Неевропейского театра военных действий как такового у России не было. В отсутствие океанского флота и мировых претензий континентальная империя вполне довольствовалась ролью «региональной державы», не собиралась обмывать сапоги гренадеров ни в Индийском, ни в Атлантическом океане и специально оговаривала свое ограниченное вмешательство в переговорах о военных союзах. Однако уже в силу геополитического положения глобальный аспект войны не мог не сказаться на Российской империи, которая, по словам М. В. Ломоносова (1748),
Седит и ноги простирает / На степь, где Хину отделяет
Пространная стена от нас; / Веселый взор свой обращает
И вкруг довольства исчисляет, / Возлегши локтем на Кавкас [21].

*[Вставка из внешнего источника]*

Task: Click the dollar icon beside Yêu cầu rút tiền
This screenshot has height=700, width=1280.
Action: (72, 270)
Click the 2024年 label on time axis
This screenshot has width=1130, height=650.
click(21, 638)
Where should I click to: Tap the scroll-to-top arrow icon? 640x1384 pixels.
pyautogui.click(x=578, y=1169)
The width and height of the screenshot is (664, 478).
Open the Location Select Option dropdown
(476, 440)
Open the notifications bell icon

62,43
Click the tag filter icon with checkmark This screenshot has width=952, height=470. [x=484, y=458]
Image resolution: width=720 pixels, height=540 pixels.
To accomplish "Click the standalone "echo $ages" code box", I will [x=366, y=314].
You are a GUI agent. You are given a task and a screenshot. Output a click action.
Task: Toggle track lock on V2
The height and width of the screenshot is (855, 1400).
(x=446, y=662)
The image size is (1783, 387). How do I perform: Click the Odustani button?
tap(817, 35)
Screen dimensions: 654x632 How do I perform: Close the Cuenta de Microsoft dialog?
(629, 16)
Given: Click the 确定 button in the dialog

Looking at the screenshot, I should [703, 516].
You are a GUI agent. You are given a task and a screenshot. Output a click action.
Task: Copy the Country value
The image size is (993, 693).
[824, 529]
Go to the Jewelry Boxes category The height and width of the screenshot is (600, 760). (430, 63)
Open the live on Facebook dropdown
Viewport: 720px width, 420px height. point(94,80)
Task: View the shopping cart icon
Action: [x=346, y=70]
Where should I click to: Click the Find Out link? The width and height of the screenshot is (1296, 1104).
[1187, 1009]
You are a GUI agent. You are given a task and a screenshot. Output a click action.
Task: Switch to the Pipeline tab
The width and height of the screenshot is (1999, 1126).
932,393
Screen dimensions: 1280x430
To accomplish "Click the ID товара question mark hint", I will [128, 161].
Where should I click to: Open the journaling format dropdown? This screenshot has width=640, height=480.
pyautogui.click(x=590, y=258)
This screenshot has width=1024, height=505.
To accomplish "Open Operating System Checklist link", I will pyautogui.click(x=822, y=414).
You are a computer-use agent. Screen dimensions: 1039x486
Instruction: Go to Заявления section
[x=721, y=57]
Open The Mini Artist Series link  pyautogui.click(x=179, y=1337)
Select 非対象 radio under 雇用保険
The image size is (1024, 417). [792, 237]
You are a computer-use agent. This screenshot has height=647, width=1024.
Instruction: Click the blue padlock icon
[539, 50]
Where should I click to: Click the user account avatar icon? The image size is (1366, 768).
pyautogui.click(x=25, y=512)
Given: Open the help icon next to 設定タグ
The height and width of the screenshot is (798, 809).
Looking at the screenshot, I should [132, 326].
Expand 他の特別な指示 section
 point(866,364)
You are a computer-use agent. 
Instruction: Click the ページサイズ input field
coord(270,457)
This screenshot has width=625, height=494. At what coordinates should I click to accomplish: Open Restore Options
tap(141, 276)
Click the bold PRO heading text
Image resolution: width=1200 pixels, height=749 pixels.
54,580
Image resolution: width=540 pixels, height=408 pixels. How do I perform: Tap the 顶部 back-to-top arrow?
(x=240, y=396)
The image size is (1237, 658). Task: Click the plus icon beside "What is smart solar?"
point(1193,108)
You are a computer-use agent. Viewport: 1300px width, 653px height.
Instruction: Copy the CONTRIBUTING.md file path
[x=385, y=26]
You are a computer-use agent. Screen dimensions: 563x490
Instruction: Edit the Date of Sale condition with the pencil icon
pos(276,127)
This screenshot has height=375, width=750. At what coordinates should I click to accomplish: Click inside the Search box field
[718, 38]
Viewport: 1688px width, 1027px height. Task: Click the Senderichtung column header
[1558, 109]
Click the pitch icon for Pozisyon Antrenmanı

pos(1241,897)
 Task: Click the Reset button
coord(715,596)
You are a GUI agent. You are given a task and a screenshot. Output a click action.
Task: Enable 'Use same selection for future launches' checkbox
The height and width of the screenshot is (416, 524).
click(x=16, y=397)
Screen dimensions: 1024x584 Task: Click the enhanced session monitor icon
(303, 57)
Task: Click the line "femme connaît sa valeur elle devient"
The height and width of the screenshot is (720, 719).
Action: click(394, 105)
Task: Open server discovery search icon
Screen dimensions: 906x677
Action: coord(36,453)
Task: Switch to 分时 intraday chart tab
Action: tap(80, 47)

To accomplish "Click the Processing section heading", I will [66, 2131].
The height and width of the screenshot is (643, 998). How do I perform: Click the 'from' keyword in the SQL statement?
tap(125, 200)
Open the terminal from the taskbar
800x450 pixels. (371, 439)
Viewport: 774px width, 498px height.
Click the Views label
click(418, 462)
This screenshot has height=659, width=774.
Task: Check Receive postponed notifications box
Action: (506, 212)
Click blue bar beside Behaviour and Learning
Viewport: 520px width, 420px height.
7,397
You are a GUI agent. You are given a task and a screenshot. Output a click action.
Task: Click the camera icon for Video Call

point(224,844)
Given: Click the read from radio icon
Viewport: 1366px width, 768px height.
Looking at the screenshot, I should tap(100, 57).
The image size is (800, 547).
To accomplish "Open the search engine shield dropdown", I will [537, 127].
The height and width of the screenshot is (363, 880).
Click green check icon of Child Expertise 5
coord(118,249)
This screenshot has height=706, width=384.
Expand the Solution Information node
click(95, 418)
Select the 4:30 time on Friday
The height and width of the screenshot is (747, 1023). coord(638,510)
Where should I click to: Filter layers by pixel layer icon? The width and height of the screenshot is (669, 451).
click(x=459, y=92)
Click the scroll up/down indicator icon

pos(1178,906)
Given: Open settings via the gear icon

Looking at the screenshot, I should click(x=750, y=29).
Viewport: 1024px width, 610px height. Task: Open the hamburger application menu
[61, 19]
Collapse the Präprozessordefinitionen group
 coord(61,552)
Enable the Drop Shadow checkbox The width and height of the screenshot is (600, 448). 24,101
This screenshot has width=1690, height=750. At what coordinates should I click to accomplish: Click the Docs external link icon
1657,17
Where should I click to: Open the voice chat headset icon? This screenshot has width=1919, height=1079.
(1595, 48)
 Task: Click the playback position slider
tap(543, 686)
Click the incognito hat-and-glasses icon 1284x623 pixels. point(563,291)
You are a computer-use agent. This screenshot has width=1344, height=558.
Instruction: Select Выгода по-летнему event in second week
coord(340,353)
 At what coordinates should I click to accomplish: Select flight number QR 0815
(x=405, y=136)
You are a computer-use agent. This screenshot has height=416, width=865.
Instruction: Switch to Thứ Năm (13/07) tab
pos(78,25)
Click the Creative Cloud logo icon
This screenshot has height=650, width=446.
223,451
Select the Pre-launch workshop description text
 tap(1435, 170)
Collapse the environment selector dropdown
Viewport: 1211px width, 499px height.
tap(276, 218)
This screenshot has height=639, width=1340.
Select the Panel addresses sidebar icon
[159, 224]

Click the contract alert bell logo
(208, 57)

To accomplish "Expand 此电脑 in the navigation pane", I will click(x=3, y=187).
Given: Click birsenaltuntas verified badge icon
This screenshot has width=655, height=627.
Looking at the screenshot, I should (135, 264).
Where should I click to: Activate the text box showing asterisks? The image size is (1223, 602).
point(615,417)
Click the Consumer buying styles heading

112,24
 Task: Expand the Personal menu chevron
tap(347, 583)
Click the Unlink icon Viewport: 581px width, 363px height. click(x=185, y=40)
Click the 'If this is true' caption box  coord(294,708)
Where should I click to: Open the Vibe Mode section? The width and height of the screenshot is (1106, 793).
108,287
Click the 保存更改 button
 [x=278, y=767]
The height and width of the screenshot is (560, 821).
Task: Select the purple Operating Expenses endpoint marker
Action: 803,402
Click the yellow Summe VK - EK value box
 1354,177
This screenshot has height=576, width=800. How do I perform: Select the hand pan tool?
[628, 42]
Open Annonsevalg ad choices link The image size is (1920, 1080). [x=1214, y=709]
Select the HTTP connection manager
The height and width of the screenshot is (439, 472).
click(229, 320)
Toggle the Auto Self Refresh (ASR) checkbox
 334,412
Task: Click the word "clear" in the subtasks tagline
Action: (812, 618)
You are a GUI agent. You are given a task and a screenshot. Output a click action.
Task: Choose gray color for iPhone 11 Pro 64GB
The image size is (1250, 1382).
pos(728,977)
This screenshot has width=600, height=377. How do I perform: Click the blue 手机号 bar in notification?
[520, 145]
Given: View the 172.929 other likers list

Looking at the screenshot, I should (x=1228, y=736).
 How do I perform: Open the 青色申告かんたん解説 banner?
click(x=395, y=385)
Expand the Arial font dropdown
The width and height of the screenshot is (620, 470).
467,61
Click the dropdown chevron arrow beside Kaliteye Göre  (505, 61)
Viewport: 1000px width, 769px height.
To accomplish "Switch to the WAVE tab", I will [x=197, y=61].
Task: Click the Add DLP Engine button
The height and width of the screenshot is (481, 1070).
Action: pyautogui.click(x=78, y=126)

В отличие от «трансатлантической» истории Семилетней войны [22], «трансъевроазиатский подход», вовлекающий Россию, был заявлен в литературе совсем недавно [23]. Между тем Семилетняя война вписана в принципы политики Российской империи, выходящие за рамки и данной конкретной эпохи, и европейского театра военных действий.
В военно-стратегическом отношении эта политика обеспечивалась войнами «малой кровью на чужой территории» XVIII в., которые позволяли империи контролировать сопредельные территории и тем успешно обезопасить собственную. Возвышение Пруссии расценивалось – и, как выяснилось много позже, не без оснований – в качестве угрозы «гласису» своей имперской крепости.
Стратегия практиковалась на всех рубежах империи; войны были по форме (и так и именовались) «походами»: экспедиции, ограниченные обычно летними кампаниями с последующим возвращением войск в пределы империи. Последними перед Семилетней войнами стали Русско-австро-турецкая 1735−1739 гг. и Русско-шведская 1741−1743 гг.; подобными же экспедициями было «точечное вмешательство» вспомогательных русских корпусов в двух Рейнских походах 1735 и 1748 гг. С этим опытом Российская императорская армия вступила и в Семилетнюю войну.